Das Prinzip funktioniert, inzwischen sind 35 Menschen bei Hof & Gut in den verschiedensten Bereichen beschäftigt. Das Konzept erarbeitet haben Johanna Coleman und ihr Partner Axel Brauer, der im ersten Stock des Hauses sein Architektenbüro hat. Johannas Vater wuchs in Krumbergen auf.
Die letzte Familie, die den Hof bewirtschaftete, war die Familie Meyer. Da es keine eigenen Nachkommen gab, adoptierten die Meyers den hoffnungsvollen jungen Mann. Nach dem Ende seines Landwirtschaftsstudiums entschied er sich gegen den Hof, weil noch laufende Pachtverträge Neuerungen verhinderten.
Stattdessen entschied es sich für die Politik. In der Zwischenzeit verfiel das Ensemble am Itzenbütteler Sood langsam aber sicher. In den 80er-Jahren existierte nur noch der Ponyhof. Als der Vater von Johanna Coleman starb, erbten seine Kinder Johanna, Hella und Alexander die Hofstelle und entschieden sich dafür, der Anlage neues Leben einzuhauchen.
„Die Idee war, die historische Hofstelle zu einem Treffpunkt zu entwickeln“, erläutert Axel Brauer. Allein auf Landwirtschaft zu setzen, das rentierte sich nicht mehr.
2006 war das Konzept spruchreif, der historische Hof sollte zum Marktplatz mit Gastronomie, Ponyhof und Wohnen werden. Johanna Coleman und ihren Partner erwartete eine Mammutaufgabe, die nur etappenweise zu stemmen war. Als Zimmerermeister und Architekt übernahm der 40-Jährige die Konzeption und Umsetzung der Idee.
Erster Sanierungsfall auf der Hofanlage war der alte Getreidespeicher. Er wurde entkernt, Axel Brauer plante acht großzügige Loftwohnungen, in denen viel Platz für alte Substanz blieb, die aber auch die Annehmlichkeiten des modernen Lebens beinhalteten. Der Umbau war noch nicht mal abgeschlossen, da waren alle Wohnungen auch schon vermietet.
2009 ging es dann an die Sanierung des bäuerlichen Wohnhauses. Vor allem ökologisches Baumaterial wie Lehm, Reet und Holz wurde verarbeitet, so wie schon vor 400 Jahren. 2011 wurde eine neue Lagerhalle für die Landwirtschaft errichtet, seit 2012 gibt es die fünf Gästezimmer im Haupthaus.
Bei allen Maßnahmen musste der Erhalt der historischen Substanz berücksichtigt werden, „Denkmalschutz, Brandschutz, Schallschutz“ – es war gar nicht so leicht, das alles unter einen Hut zu kriegen“, berichtet Axel Brauer über das langjährige Projekt, das er vor allem mit Handwerkern aus der Region umsetzte.
Inzwischen ist sein „Baby“ selbstständig geworden: wo er in den Anfangszeiten noch selbst auf dem Trecker saß oder am Tresen Bier zapfte, sind in den Bereichen Gastronomie, Landwirtschaft und Reitbetrieb längst selbstständig arbeitende Geschäftsführer eingesetzt. Axel Brauer kommt das entgegen. Seine Partnerin ist aus beruflichen Gründen nur noch selten vor Ort, außerdem hat er als Architekt viele Projekte, die seine Zeit beanspruchen.
Unter anderem hilft er Hofbesitzern in der Region, den Weg in die Moderne zu finden und neue Nutzungskonzepte zu entwickeln, „da weiß ich genau, was gehen könnte und wo die Grenzen sind“.

-- Material --
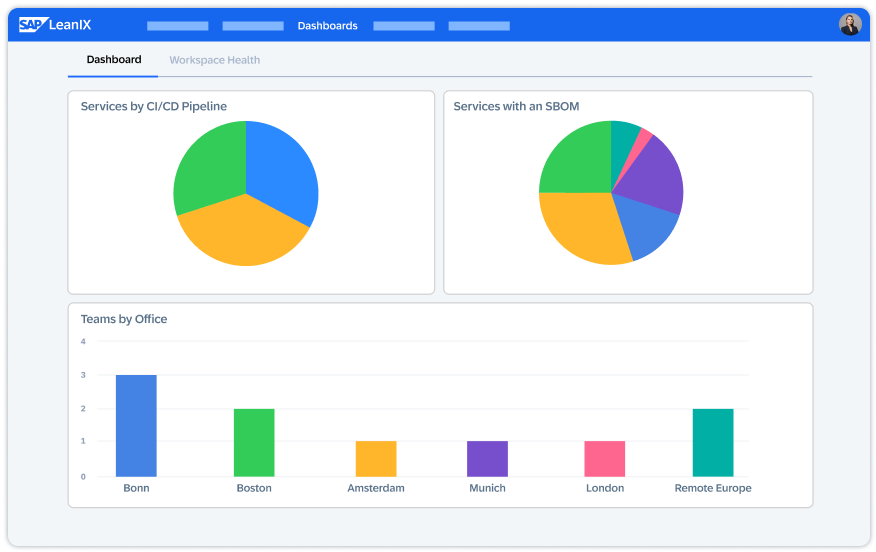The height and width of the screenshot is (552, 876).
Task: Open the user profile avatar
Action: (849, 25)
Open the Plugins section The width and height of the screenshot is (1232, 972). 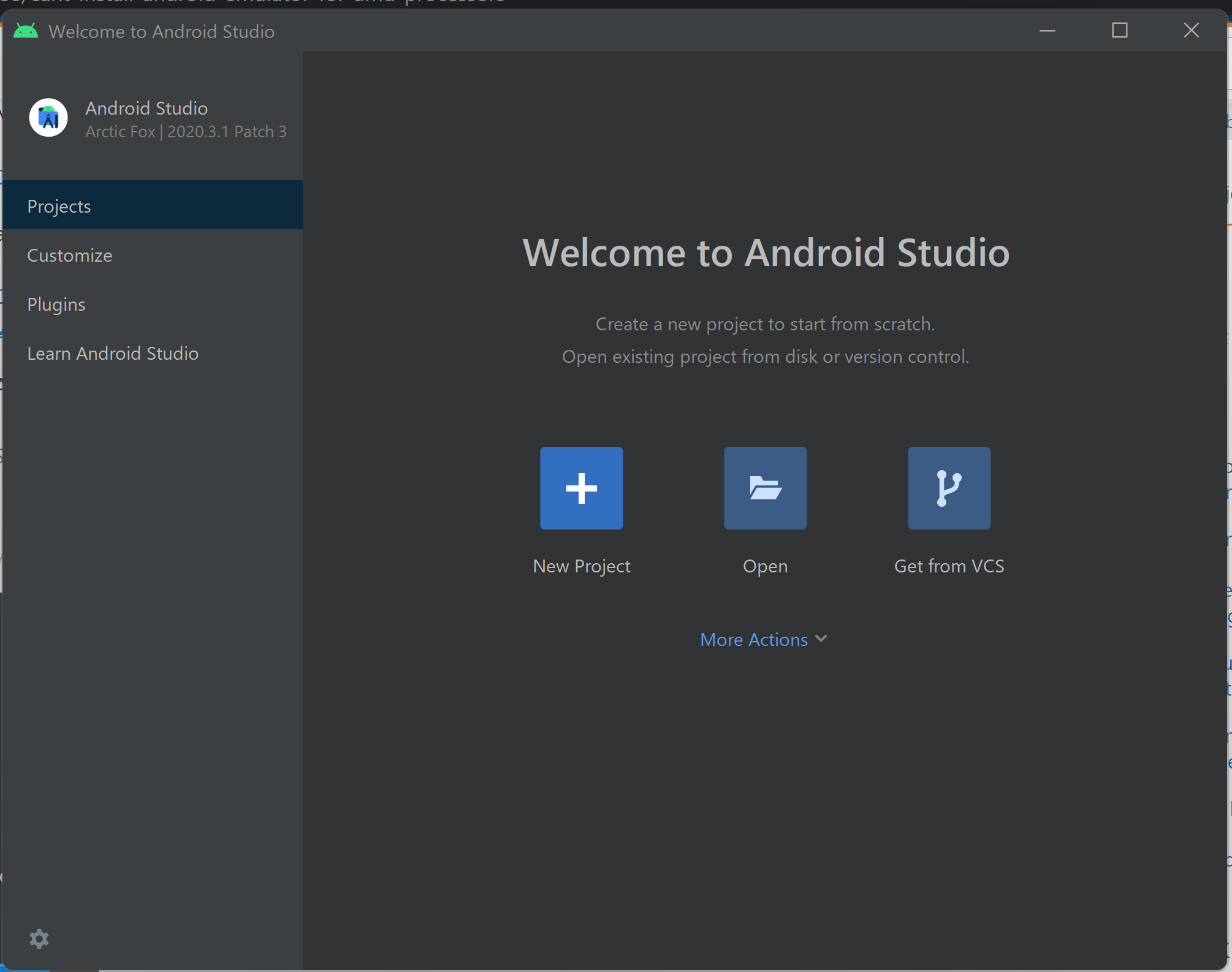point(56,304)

---

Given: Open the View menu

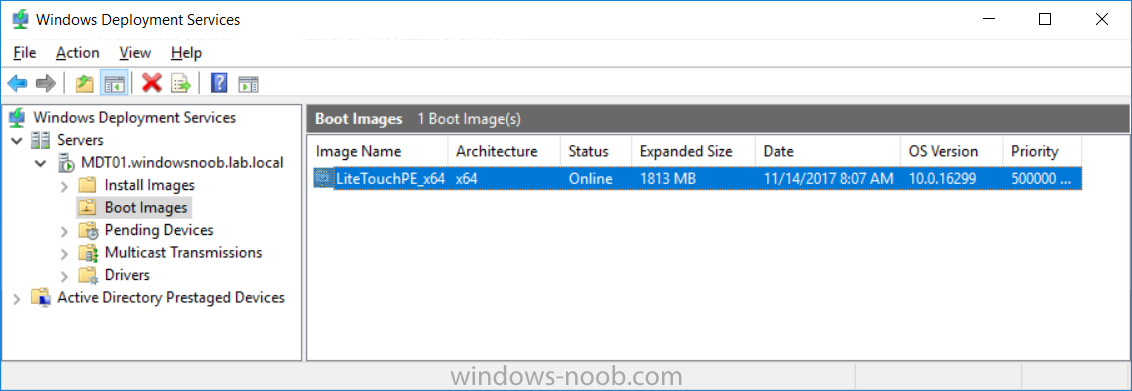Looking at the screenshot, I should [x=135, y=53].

-- Arbeitsauftrag 1 --
Wie viele Menschen sind laut dem Text über Hof & Gut inzwischen dort beschäftigt?
-- Arbeitsauftrag 2 --
Ersetze im Text über Hof & Gut „Trecker“ durch „Traktor“ und gib den Abschnitt wieder, der mit „Bei allen Maßnahmen“ beginnt und mit „seine Zeit beanspruchen.“ endet.
-- Arbeitsauftrag 3 --
Warum kommt es Axel Brauer laut dem Text über Hof & Gut entgegen, dass in Gastronomie, Landwirtschaft und Reitbetrieb selbstständig arbeitende Geschäftsführer eingesetzt sind?
Die Datensätze stammen aus einer anderen Quelle.

-- Vollständige Ausgabe 1 --
Inzwischen sind 35 Menschen bei Hof & Gut beschäftigt.

-- Vollständige Ausgabe 2 --
Bei allen Maßnahmen musste der Erhalt der historischen Substanz berücksichtigt werden, „Denkmalschutz, Brandschutz, Schallschutz“ – es war gar nicht so leicht, das alles unter einen Hut zu kriegen“, berichtet Axel Brauer über das langjährige Projekt, das er vor allem mit Handwerkern aus der Region umsetzte.
Inzwischen ist sein „Baby“ selbstständig geworden: wo er in den Anfangszeiten noch selbst auf dem Traktor saß oder am Tresen Bier zapfte, sind in den Bereichen Gastronomie, Landwirtschaft und Reitbetrieb längst selbstständig arbeitende Geschäftsführer eingesetzt. Axel Brauer kommt das entgegen. Seine Partnerin ist aus beruflichen Gründen nur noch selten vor Ort, außerdem hat er als Architekt viele Projekte, die seine Zeit beanspruchen.

-- Vollständige Ausgabe 3 --
Seine Partnerin ist aus beruflichen Gründen nur noch selten vor Ort. Außerdem hat er als Architekt viele Projekte, die seine Zeit beanspruchen.